[[ RECORDED DATA open ]]

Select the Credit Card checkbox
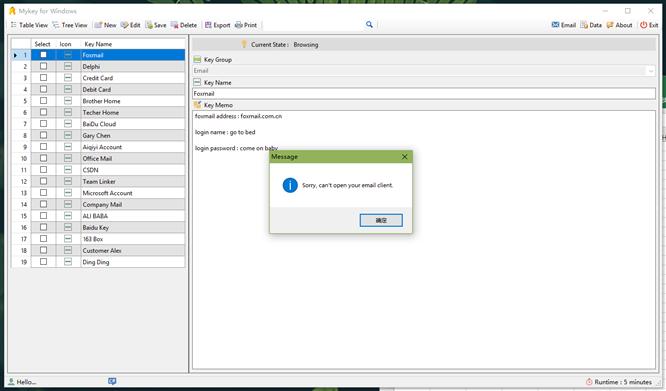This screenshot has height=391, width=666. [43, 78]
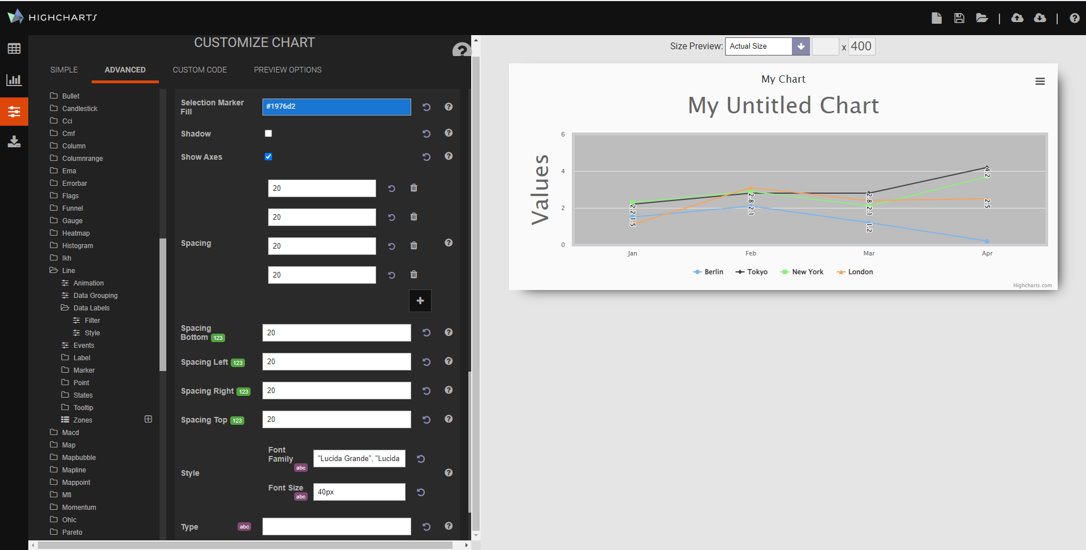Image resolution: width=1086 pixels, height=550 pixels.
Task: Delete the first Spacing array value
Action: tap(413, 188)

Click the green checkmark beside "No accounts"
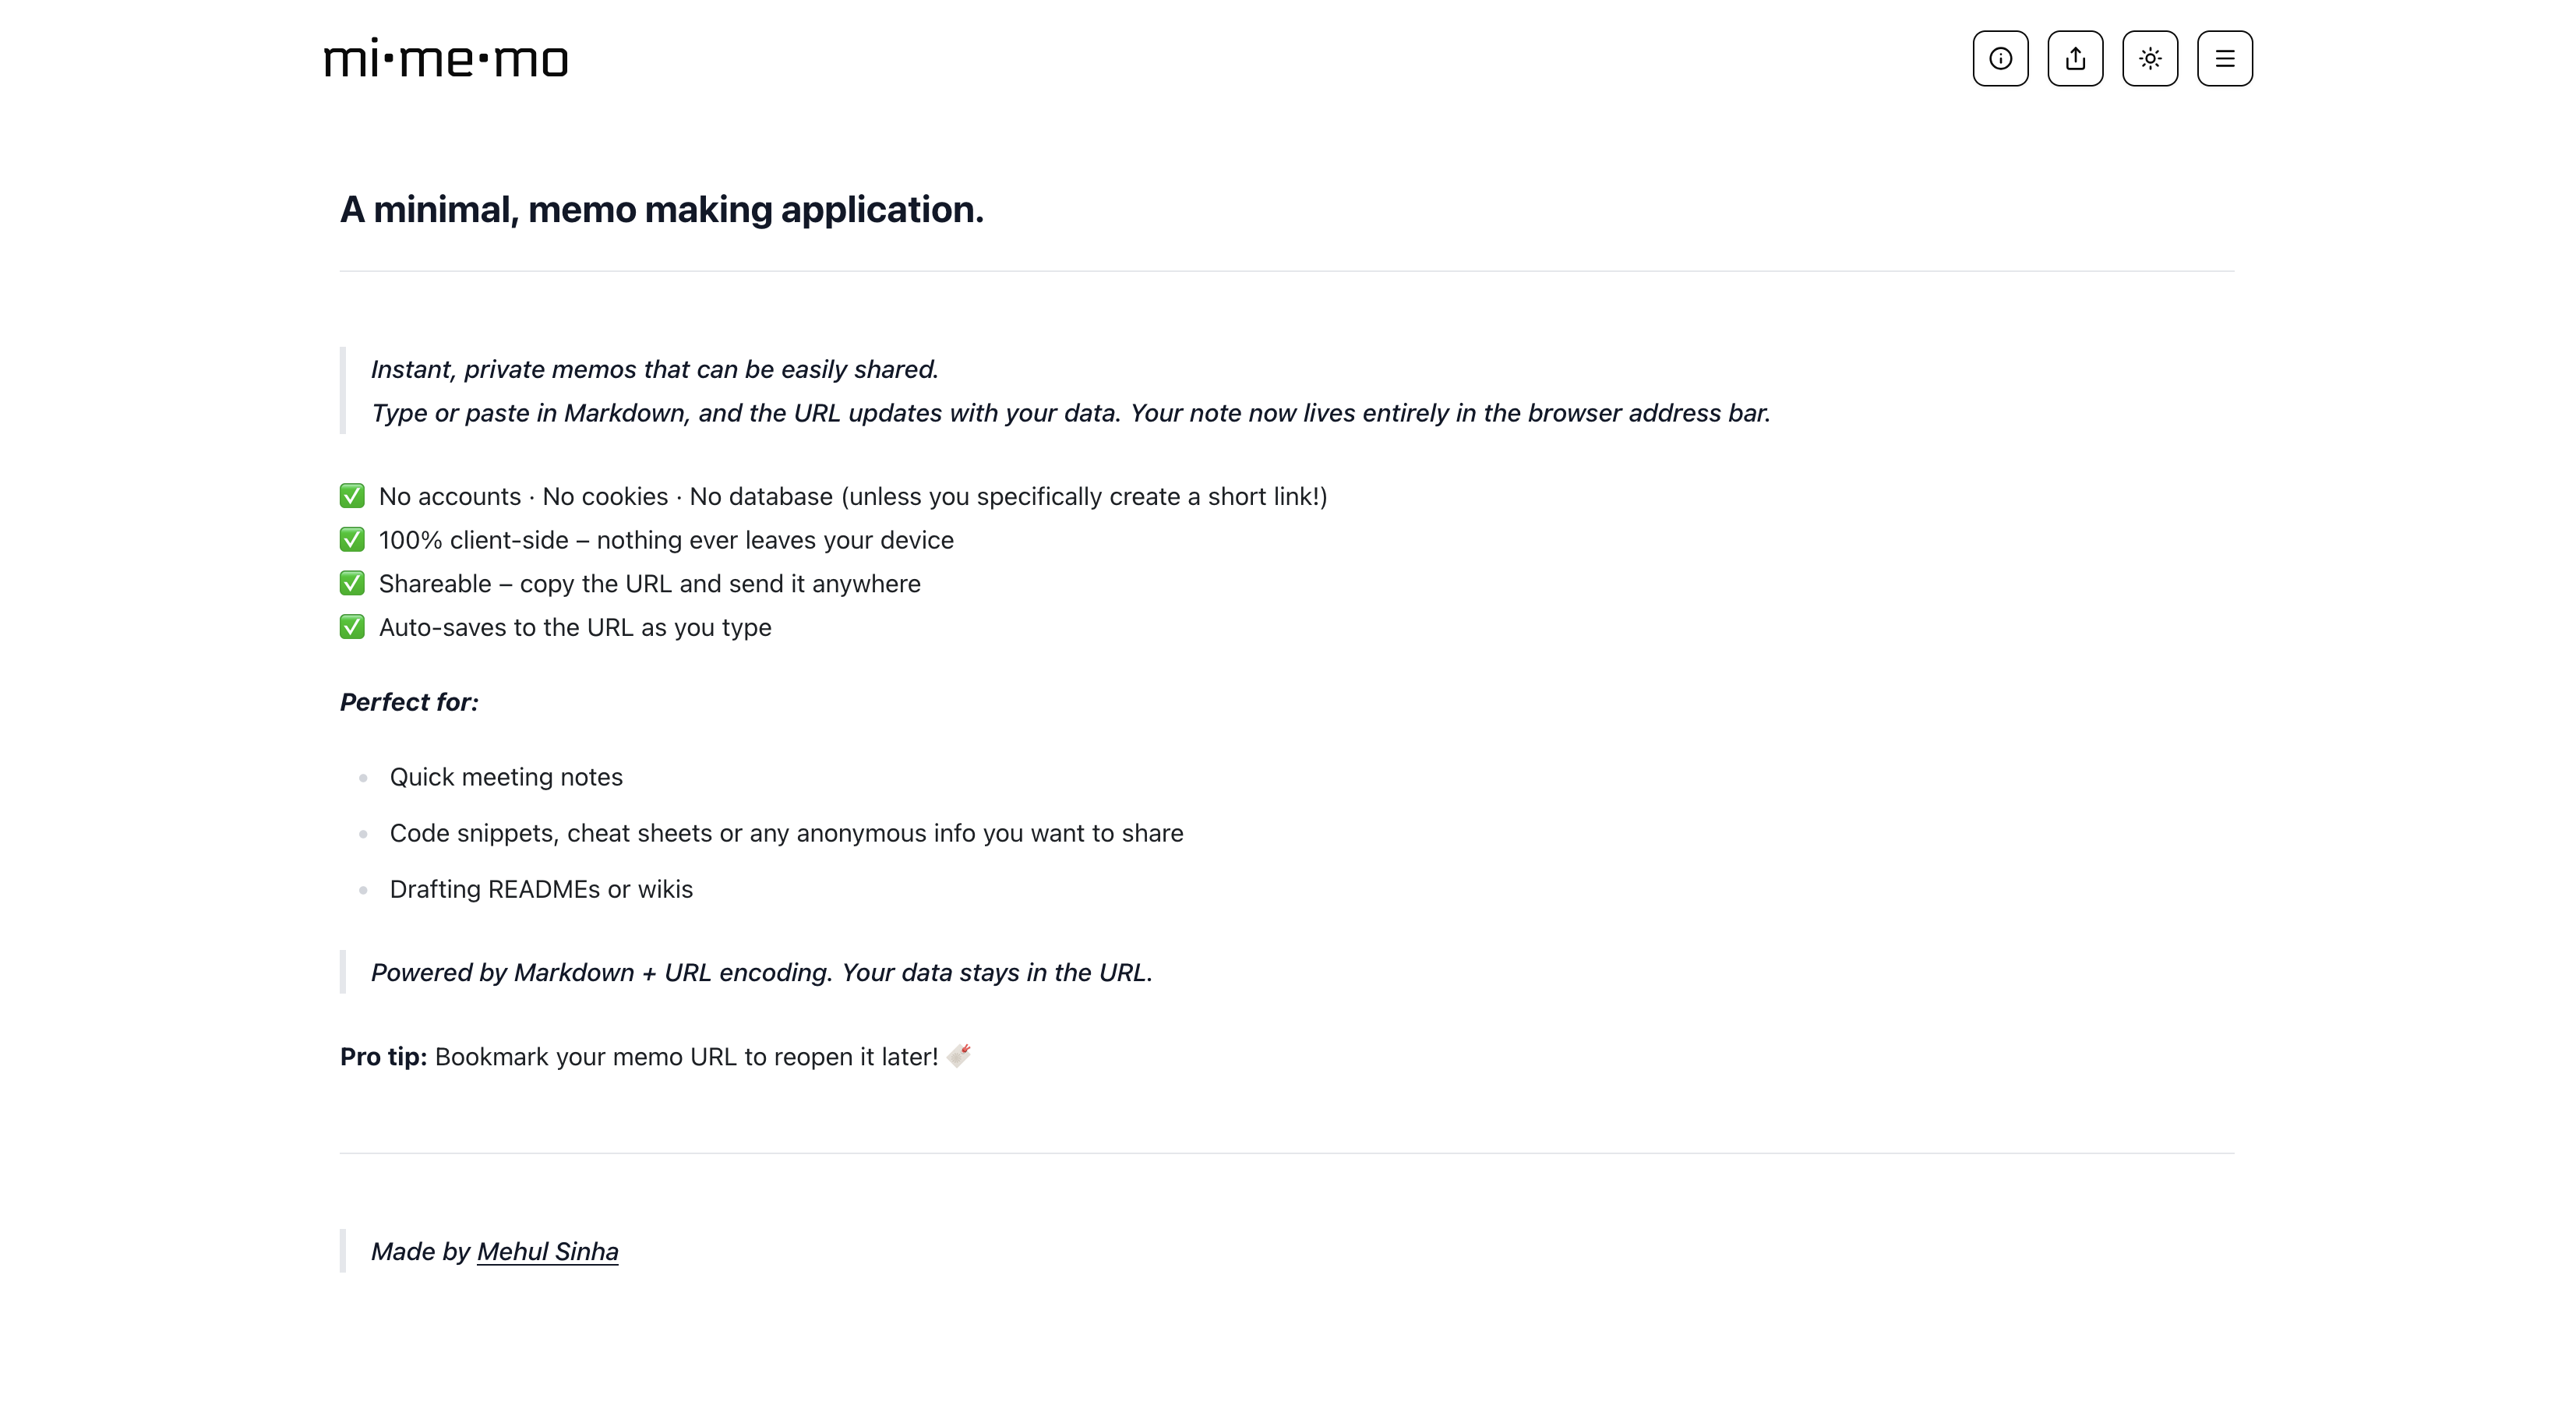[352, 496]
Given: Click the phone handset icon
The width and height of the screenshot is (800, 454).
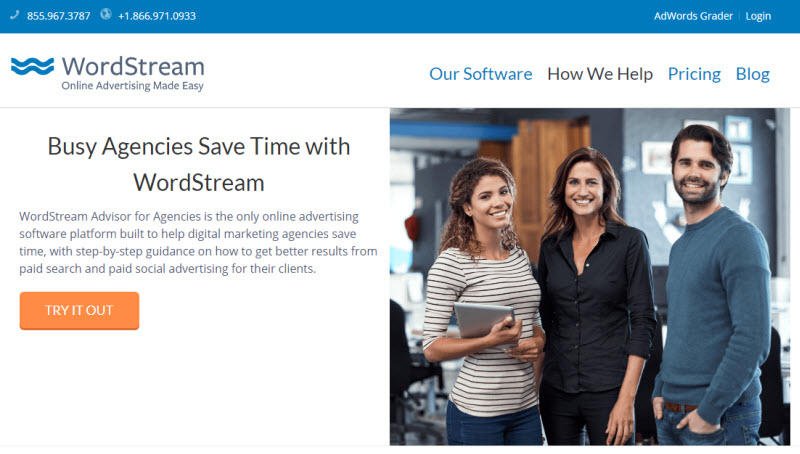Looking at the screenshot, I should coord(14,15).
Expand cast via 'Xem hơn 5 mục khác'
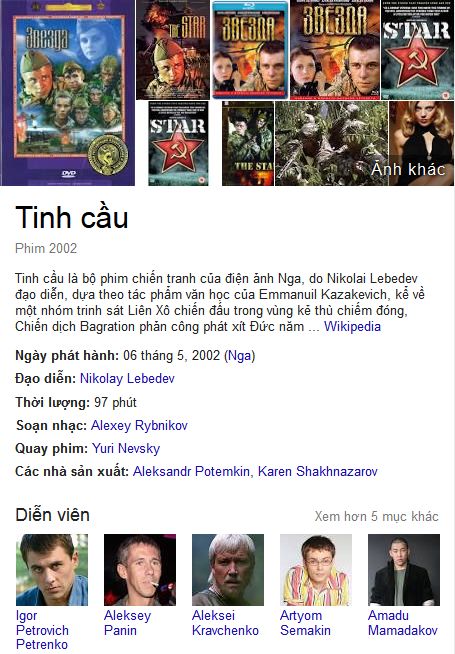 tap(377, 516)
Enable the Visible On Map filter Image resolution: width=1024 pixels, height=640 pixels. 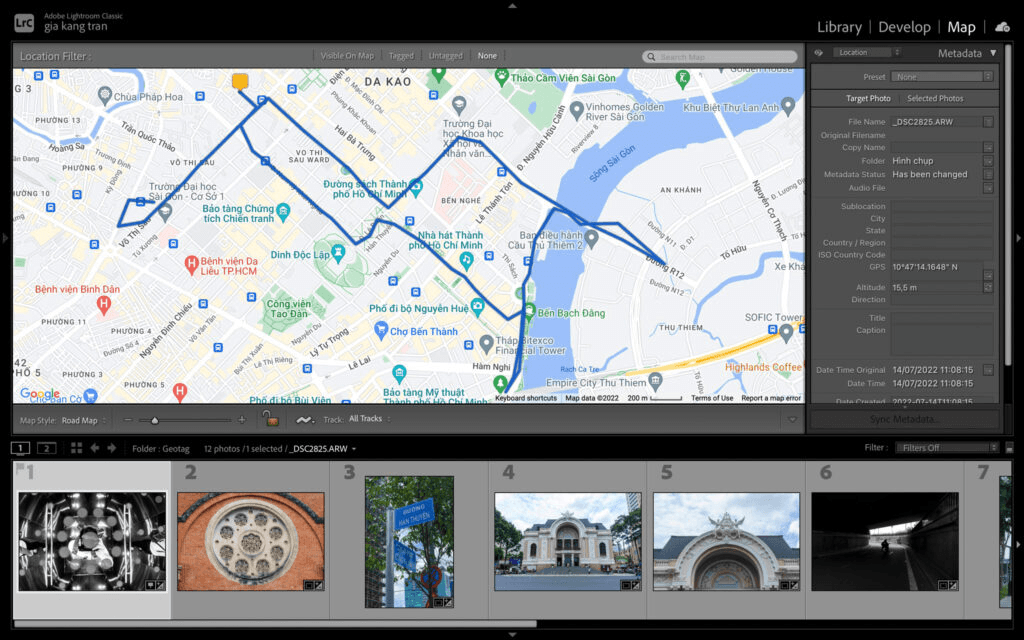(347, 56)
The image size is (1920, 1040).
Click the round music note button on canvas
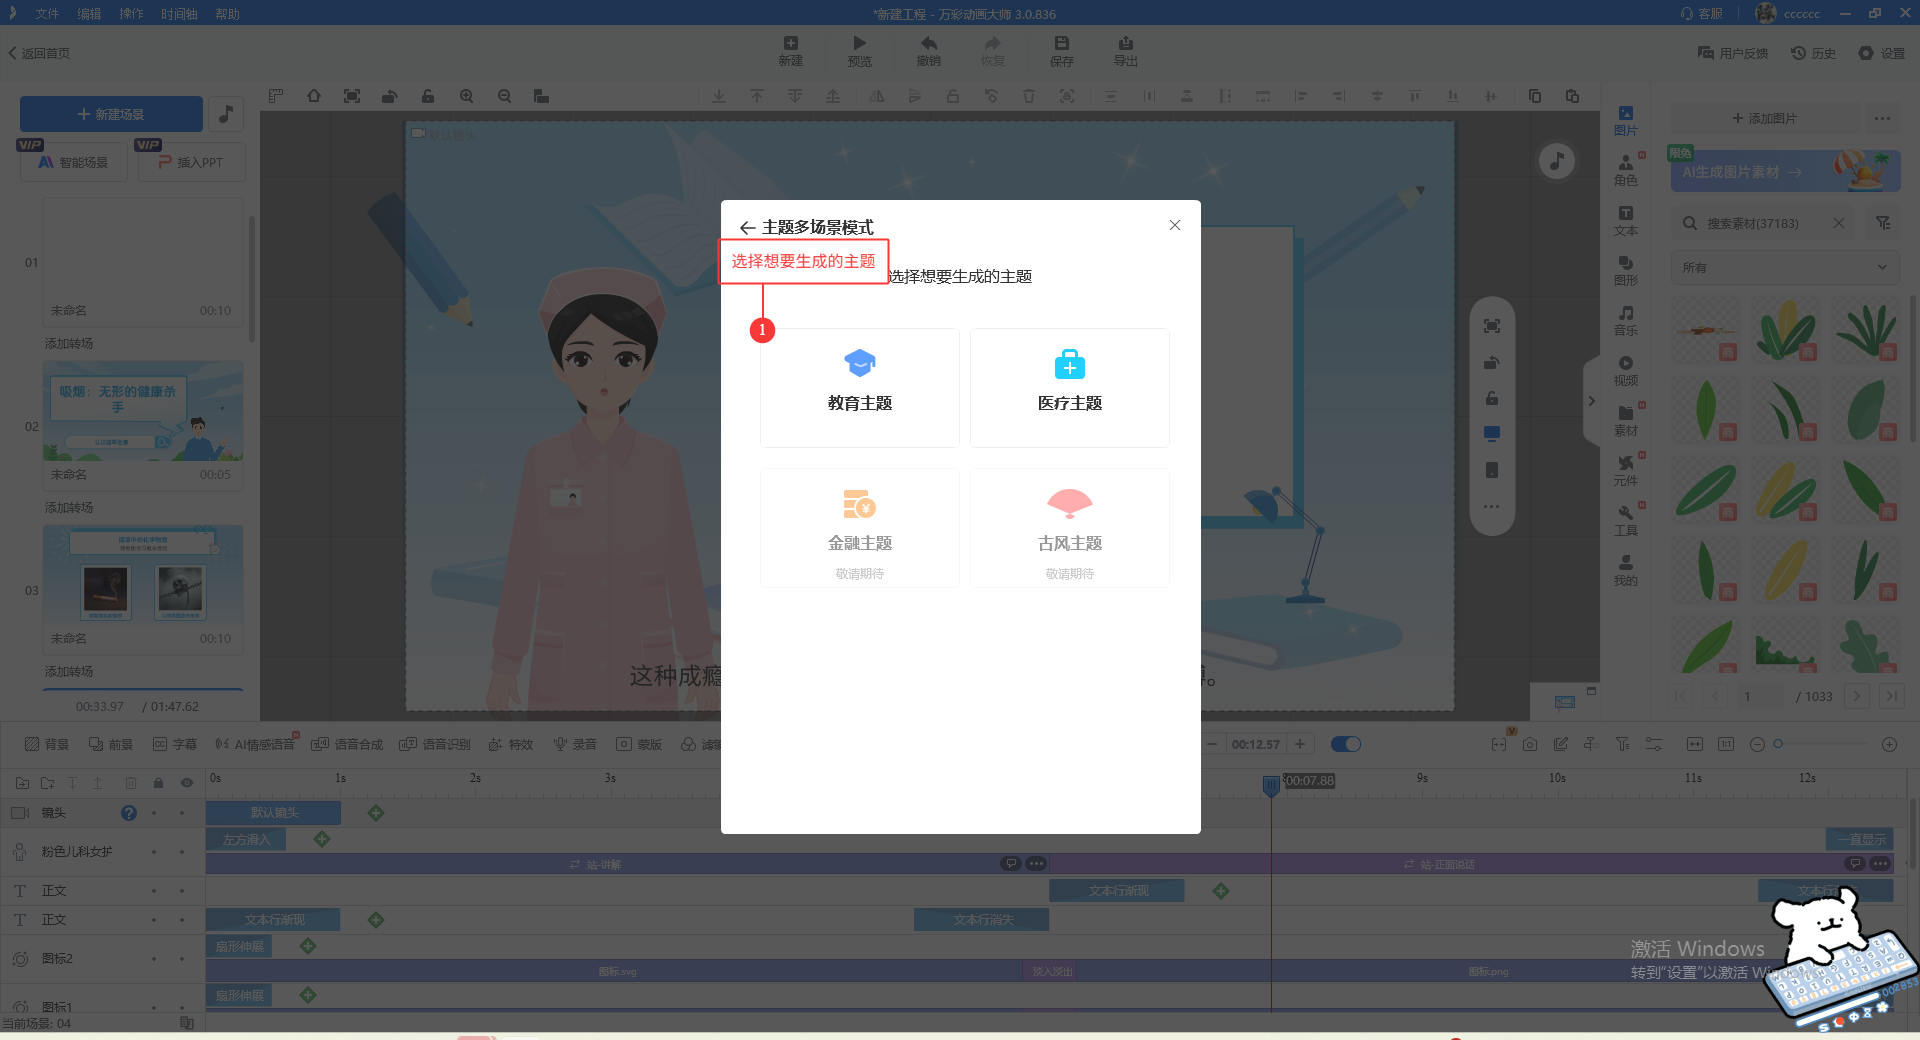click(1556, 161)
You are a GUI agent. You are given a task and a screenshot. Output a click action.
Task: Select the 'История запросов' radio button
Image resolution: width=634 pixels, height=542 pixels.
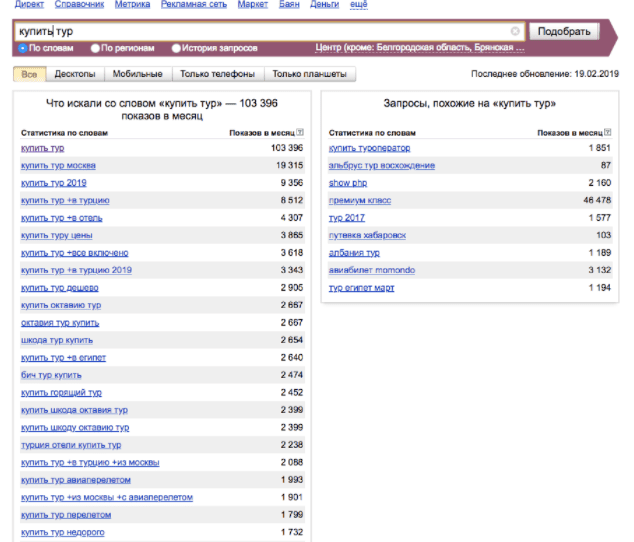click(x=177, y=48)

[[ RECORDED DATA closed ]]

WHAT YOU HAVE TO DO
Leaving out the pictures, return exactly the lines from the one that contains "Image resolution: width=634" through the last line of the records above, inclusive.

RESULT
Image resolution: width=634 pixels, height=542 pixels.
click(x=177, y=48)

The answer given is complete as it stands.